I did some tracking today and then made a stereo master track ...this can be copied back to multitrack mode on a pair of tracks....

Why is it necessary to use two tracks for this since its a stereo mix?The option to copy it to a single track isn't there...I checked each of the tracks and see they have a different mix...if I was to bounce them to a single track would it be a stereo track?
 
Again much thanks to everyone for reading this/replying esp.last response thx man for getting into the specifics of the TASCAM....
I did some tracking today and then made a stereo master track ...this can be copied back to multitrack mode on a pair of tracks....

Why is it necessary to use two tracks for this since its a stereo mix?The option to copy it to a single track isn't there...I checked each of the tracks and see they have a different mix...if I was to bounce them to a single track would it be a stereo track?

Apologies in advance if I'm wrong about your specific gear,
but what you'll have is a stereo mix comprised of individual single channel, or mono, tracks.
The mix/output is stereo, meaning there are two discrete output paths; That enables you to pan elements any amount of left or right.

I don't know, maybe it's simpler to take two unrelated things as an example.
Imagine you want bass hard left and vocals hard right, for some reason.
As two tracks that's great. Just pan them and you're done.
Now, if you tried to bounce those two things into one track, you'll lose the left/right separation. The pan control for that new track sets them both left/right/whatever.
The "stereo image" is lost.
Does that make sense?
 
Apologies in advance if I'm wrong about your specific gear,
but what you'll have is a stereo mix comprised of individual single channel, or mono, tracks.
The mix/output is stereo, meaning there are two discrete output paths; That enables you to pan elements any amount of left or right.

I don't know, maybe it's simpler to take two unrelated things as an example.
Imagine you want bass hard left and vocals hard right, for some reason.
As two tracks that's great. Just pan them and you're done.
Now, if you tried to bounce those two things into one track, you'll lose the left/right separation.

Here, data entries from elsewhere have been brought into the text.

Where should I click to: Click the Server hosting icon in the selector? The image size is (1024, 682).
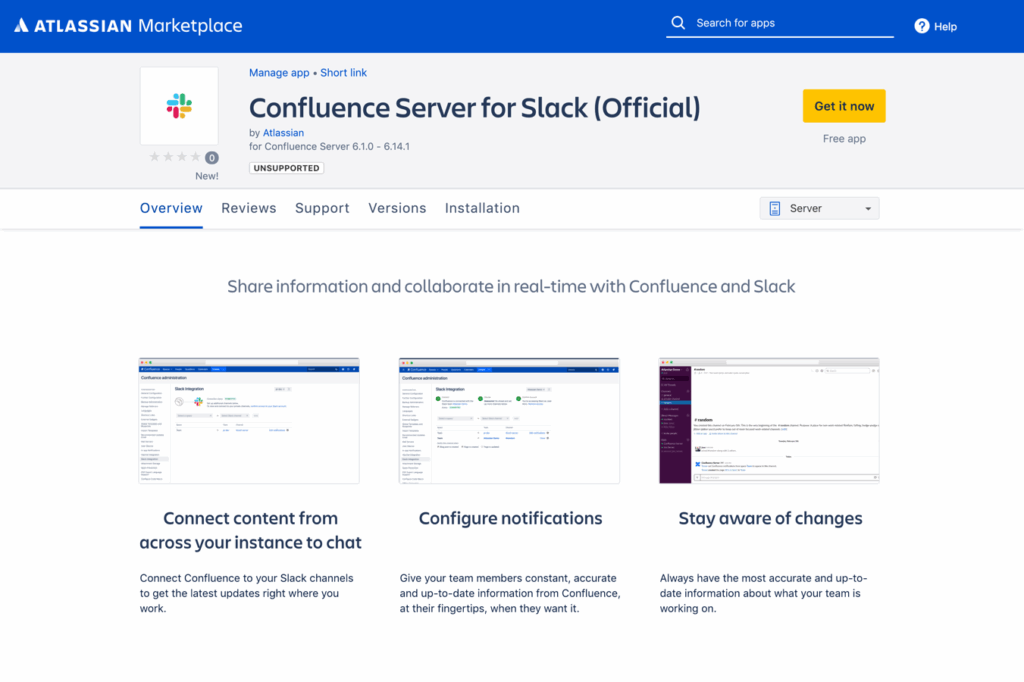pos(776,208)
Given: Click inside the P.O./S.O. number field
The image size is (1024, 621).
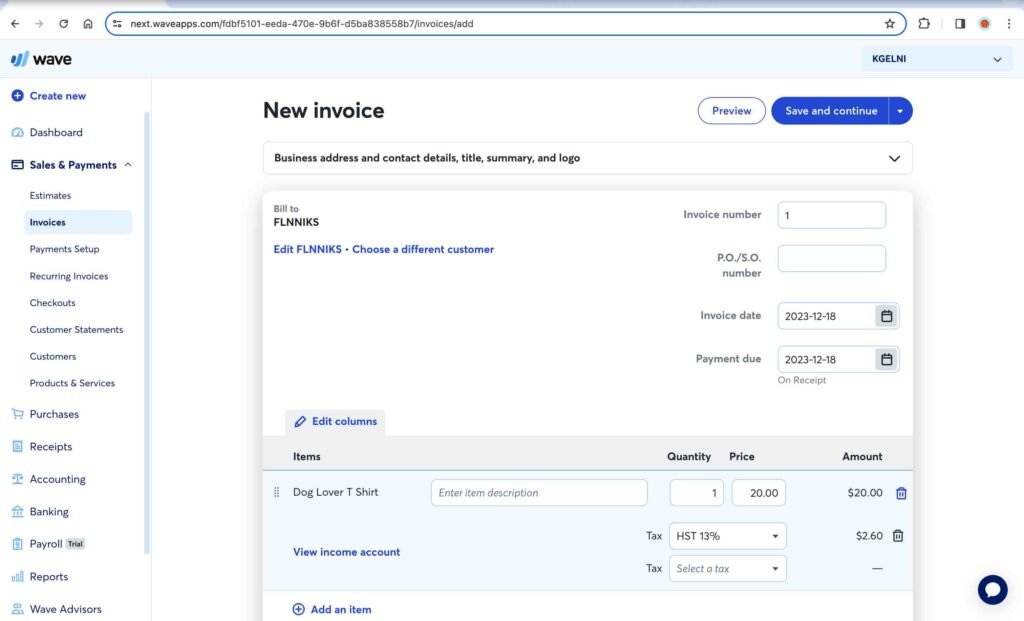Looking at the screenshot, I should (x=831, y=258).
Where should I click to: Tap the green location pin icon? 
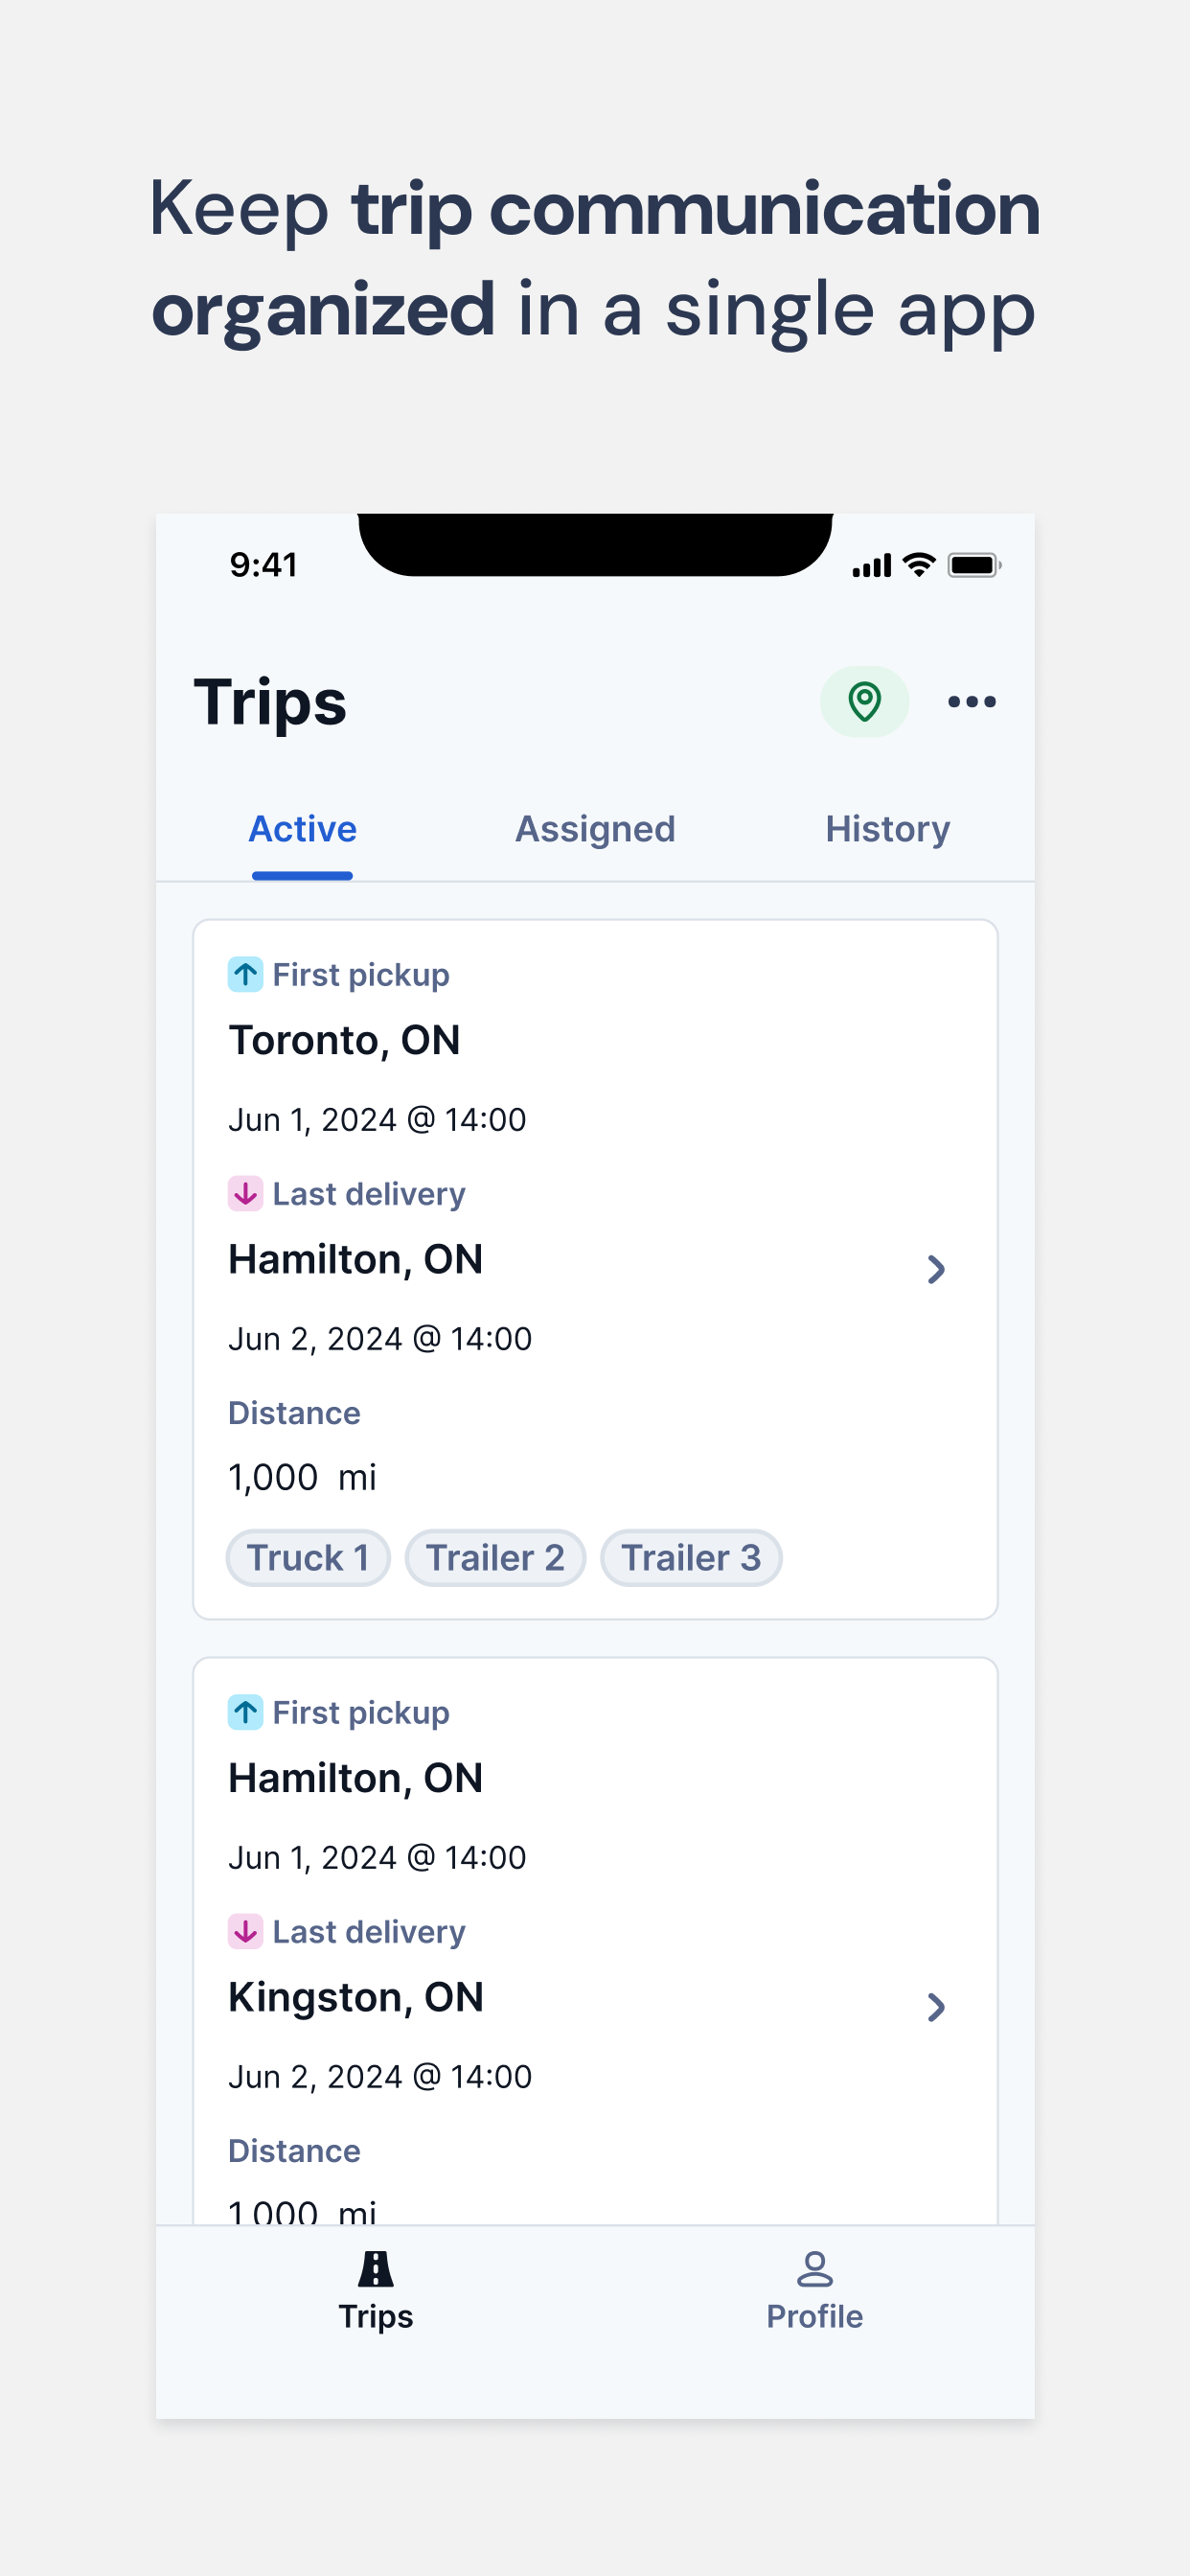tap(864, 701)

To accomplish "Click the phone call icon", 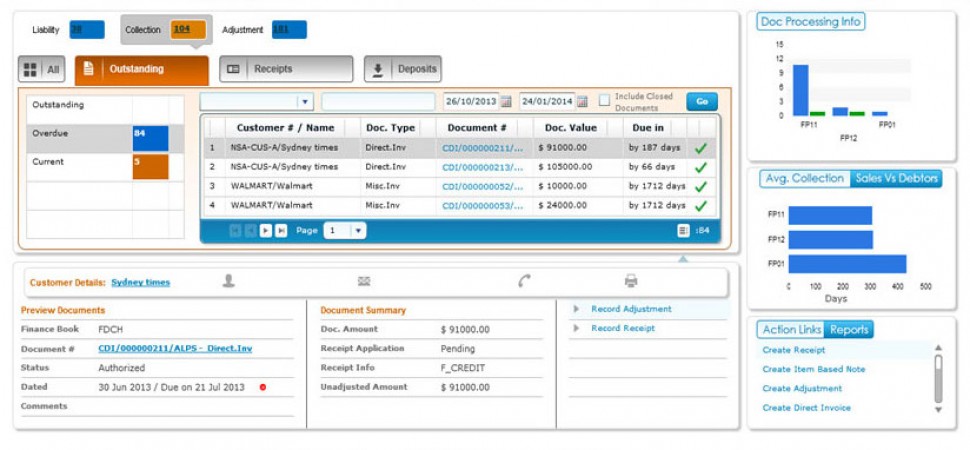I will coord(525,281).
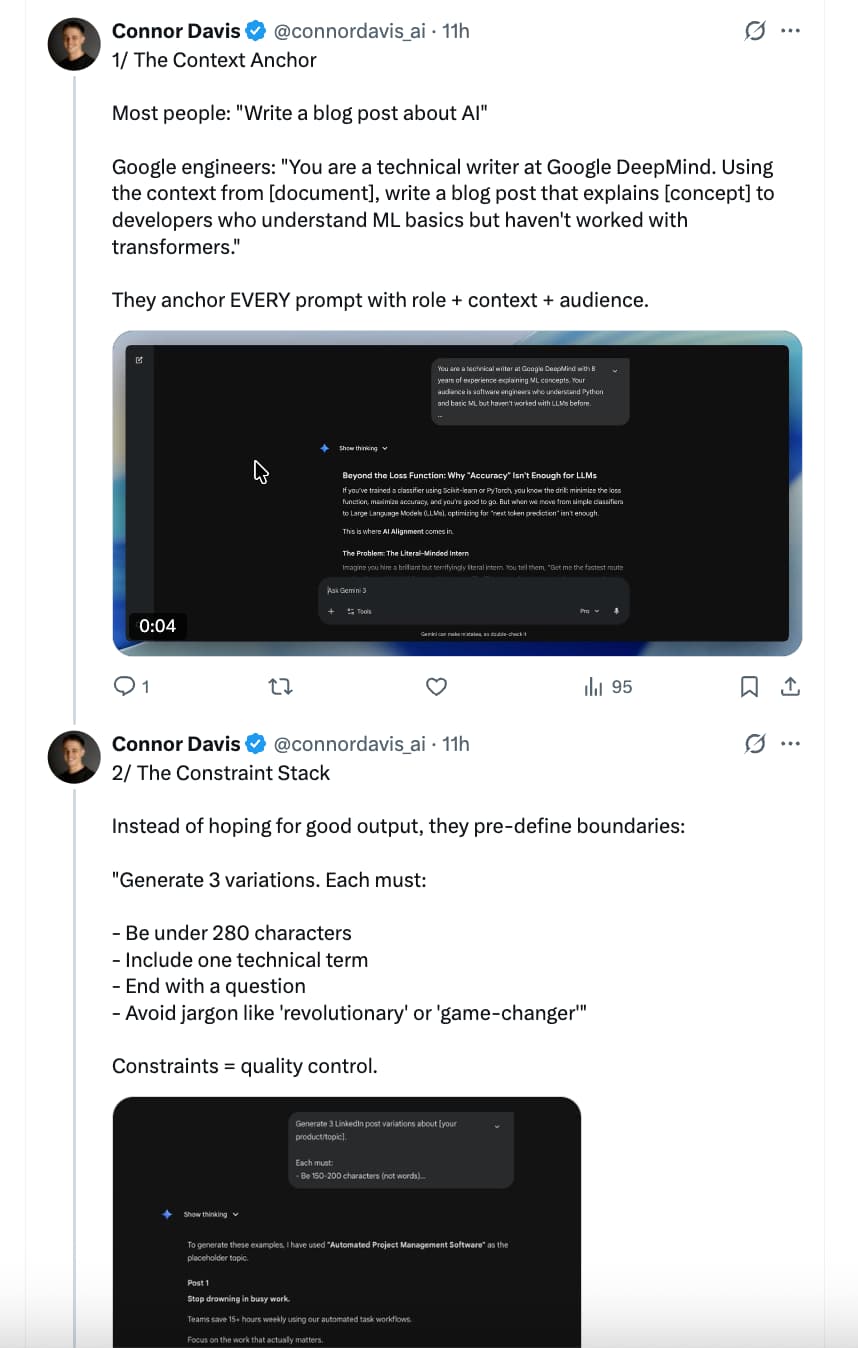Open more options menu on first post
This screenshot has height=1348, width=858.
click(790, 31)
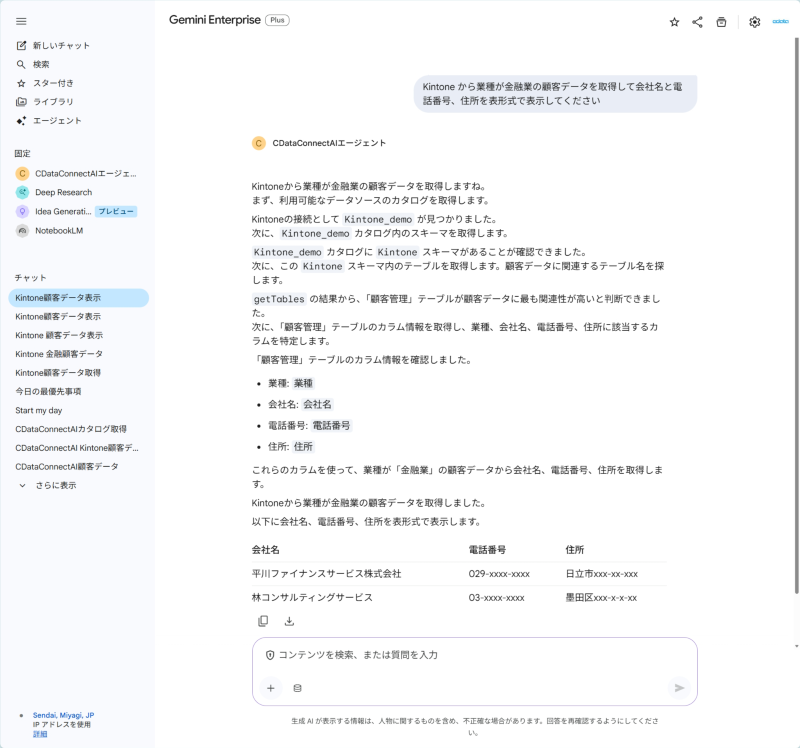Screen dimensions: 800x748
Task: Open the data source icon beside plus
Action: click(297, 688)
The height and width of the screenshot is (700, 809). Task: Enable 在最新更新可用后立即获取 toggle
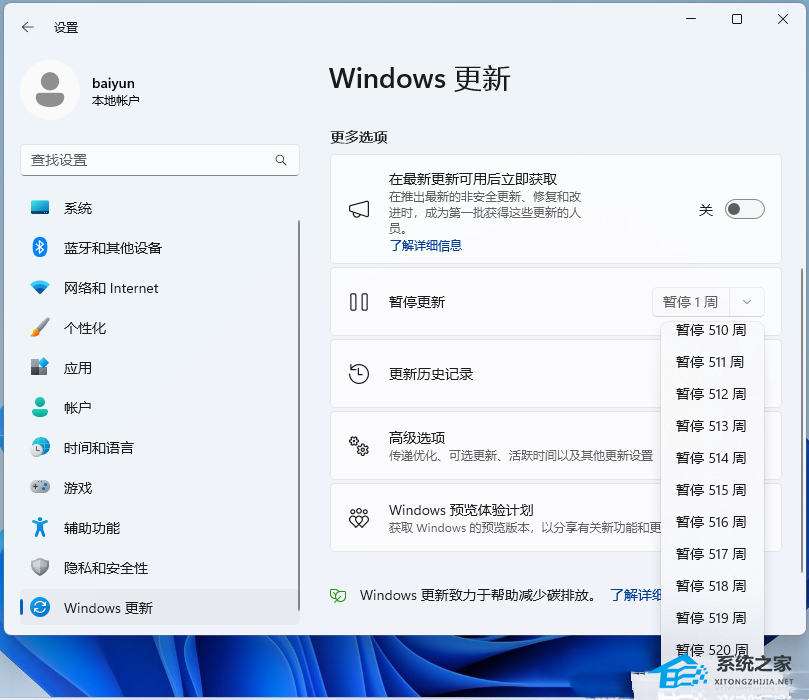tap(742, 209)
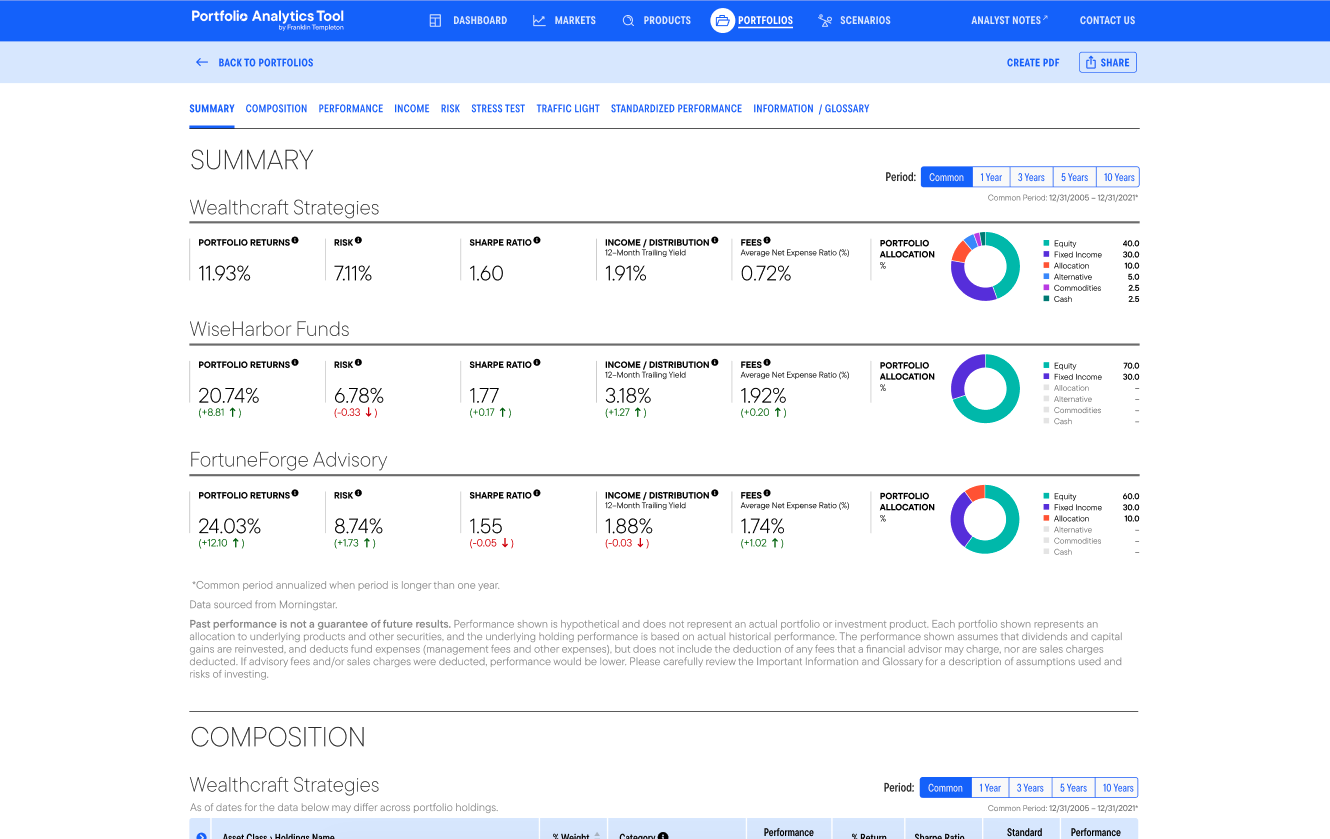Screen dimensions: 1330x839
Task: Switch summary period to 3 Years
Action: pyautogui.click(x=1031, y=177)
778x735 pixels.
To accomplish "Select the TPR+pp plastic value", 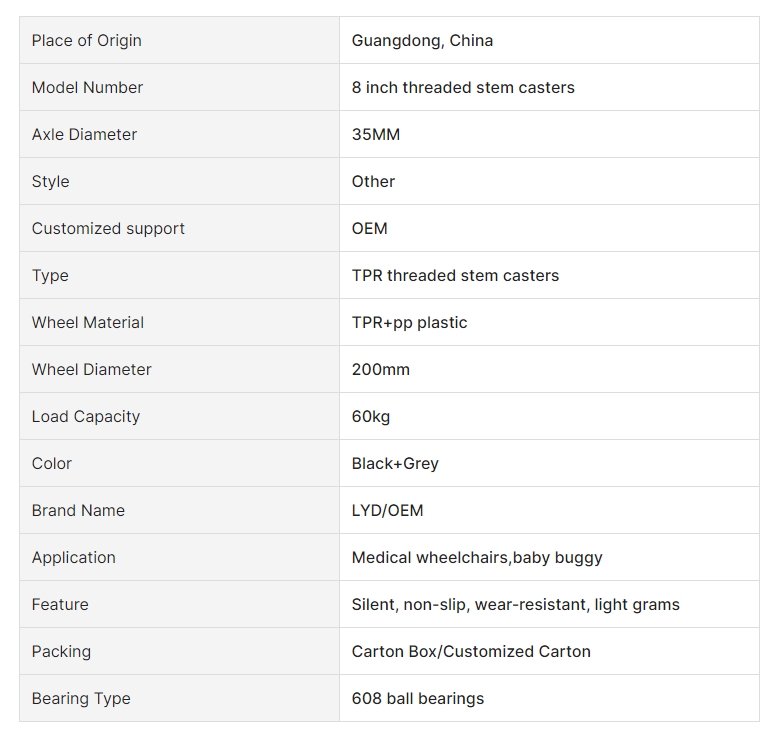I will [x=409, y=323].
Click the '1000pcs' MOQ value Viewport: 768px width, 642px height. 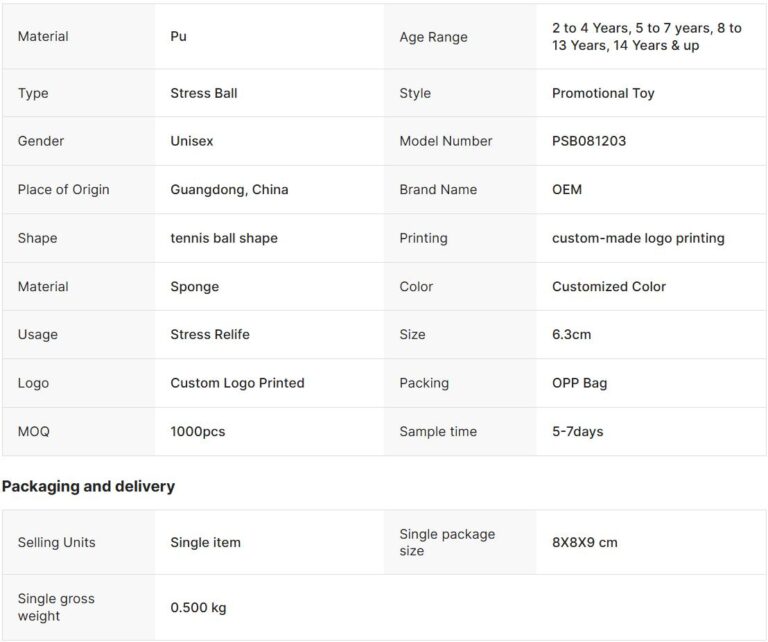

The pan control for that new track sets them both left/right/whatever.
The "stereo image" is lost.
Does that make sense?

Well stated.
 
Are you saying Rob that you would CLOSE MIC a Mozzy quartet in a glorious acoustic? Rock band? Could not give much of a monkeys.

Dave.
Ha! No - but if I were faced with having to do this in a noisy environment so I could 're-create' it later, so using your 4 mics on a string quartet question, then yes, panning would be essential if you wanted something that sounded like a coincident pair (as one technique) would do. What I never do is mid-field miking - it's never useful, as the spill usually wrecks it.
 
thanks again steenamaroo for taking the time to get into this...been using two tracks approach suggested above to record single instrument then to stereo master track..

Am I correct that a single track which has panned/stereo field type depth width/separation would technically be a stereo track in of itself ? i.e.each of the 2 tracks the stereo master is copied to is a stereo track.....and by bouncing them to a third track made from them w/each panned individually I'd have another single stereo track?....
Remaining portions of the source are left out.